Set problem: In the post on processing AWS ELB logs with Logstash, list every field name in the pattern under "Part4 – breaks down the new ‘http_path’ field to component parts."

Text to read:
________________

Process AWS ELB logs with Logstash! update!
I previously wrote about making a grok filter to process ELB logs.
I have since worked on this further and developed an updated filter, which has been working very well for some time now.
As there were some comments on the previous post, I thought I should upload my working copy that I use right now also.
As it is right now, I’ve broken the filter into 4 parts.
So what does this mean?
Here it is broken down.
Here is what I’ve done!
Part1 – filters the main logs, and allows for the 4 weird log example scenarios.
-It also creates a new field named ‘elb_request’, which separates out the full request.
%{TIMESTAMP_ISO8601:timestamp} %{NOTSPACE:elb_name} %{IP:elb_client_ip}:%{INT:elb_client_port:int} (?:%{IP:elb_backend_ip}:%{NUMBER:elb_backend_port:int}|-) %{NUMBER:request_processing_time:float} %{NUMBER:backend_processing_time:float} %{NUMBER:response_processing_time:float} (?:%{INT:elb_status_code:int}|-) (?:%{INT:backend_status_code:int}|-) %{INT:elb_received_bytes:int} %{INT:elb_sent_bytes:int} \"(?:%{GREEDYDATA:elb_request}|-)\" \"(?:%{GREEDYDATA:userAgent}|-)\" %{NOTSPACE:elb_sslcipher} %{NOTSPACE:elb_sslprotocol}
Part2 – matches that ‘ELB Online’ message I’d like to keep.
-I want to keep this part to use the ‘ELB Online’ events in dashboards.
%{GREEDYDATA:event_name} for ELB: %{NOTSPACE:elb_name} at %{TIMESTAMP_ISO8601:timestamp}
Part3 – investigates the ‘elb_request field’ of Part1 and breaks it further into 4 new fields.
-It also creates a new field named ‘http_path’.
(?:%{WORD:http_method}) (?:%{DATA:http_path})? (?:%{DATA:http_type} /%{NUMBER:http_version:float})? |%{GREEDYDATA:rawrequest}
Part4 – breaks down the new ‘http_path’ field to component parts.
-I use this for further analysing web trends.
(?:%{WORD:http_path_protocol}://)? (%{NOTSPACE:http_path_site}:)? (?:%{NUMBER:http_path_port:int})? (?:%{GREEDYDATA:http_path_url})?
How does the raw code look?
Note: This is useful to understand where spaces go etc.
Part1:
%{TIMESTAMP_ISO8601:timestamp} %{NOTSPACE:elb_name} %{IP:elb_client_ip}:%{INT:elb_client_port:int} (?:%{IP:elb_backend_ip}:%{NUMBER:elb_backend_port:int}|-) %{NUMBER:request_processing_time:float} %{NUMBER:backend_processing_time:float} %{NUMBER:response_processing_time:float} (?:%{INT:elb_status_code:int}|-) (?:%{INT:backend_status_code:int}|-) %{INT:elb_received_bytes:int} %{INT:elb_sent_bytes:int} \"(?:%{GREEDYDATA:elb_request}|-)\" \"(?:%{GREEDYDATA:userAgent}|-)\" %{NOTSPACE:elb_sslcipher} %{NOTSPACE:elb_sslprotocol}
Part2:
%{GREEDYDATA:event_name} for ELB: %{NOTSPACE:elb_name} at %{TIMESTAMP_ISO8601:timestamp}
Part3:
(?:%{WORD:http_path_protocol}://)?(%{NOTSPACE:http_path_site}:)?(?:%{NUMBER:http_path_port:int})?(?:%{GREEDYDATA:http_path_url})?

________________

Material provided:
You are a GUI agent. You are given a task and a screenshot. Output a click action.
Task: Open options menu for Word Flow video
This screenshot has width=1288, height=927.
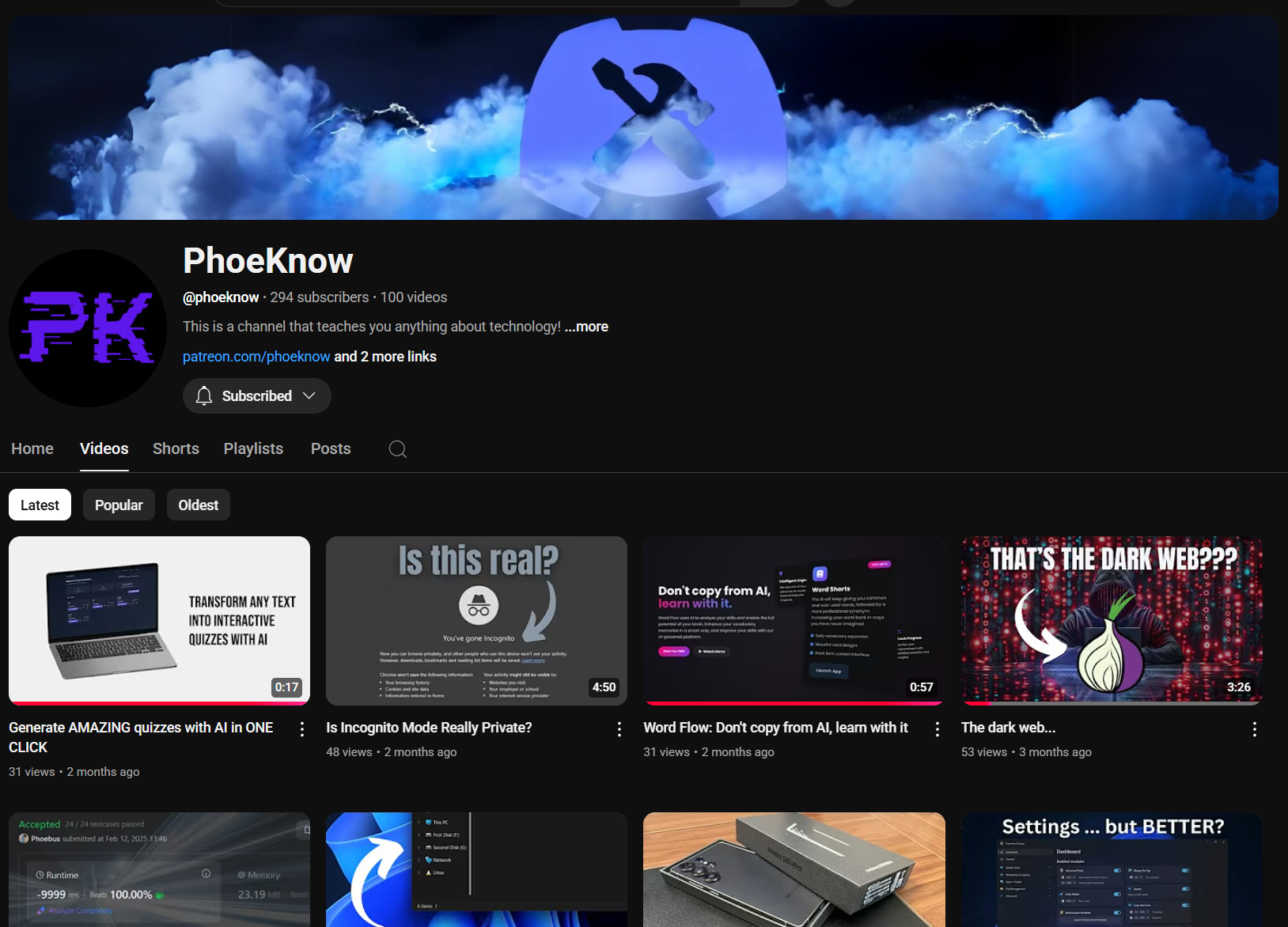click(x=938, y=729)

________________

Response to this task: http_path_protocol, http_path_site, http_path_port, http_path_url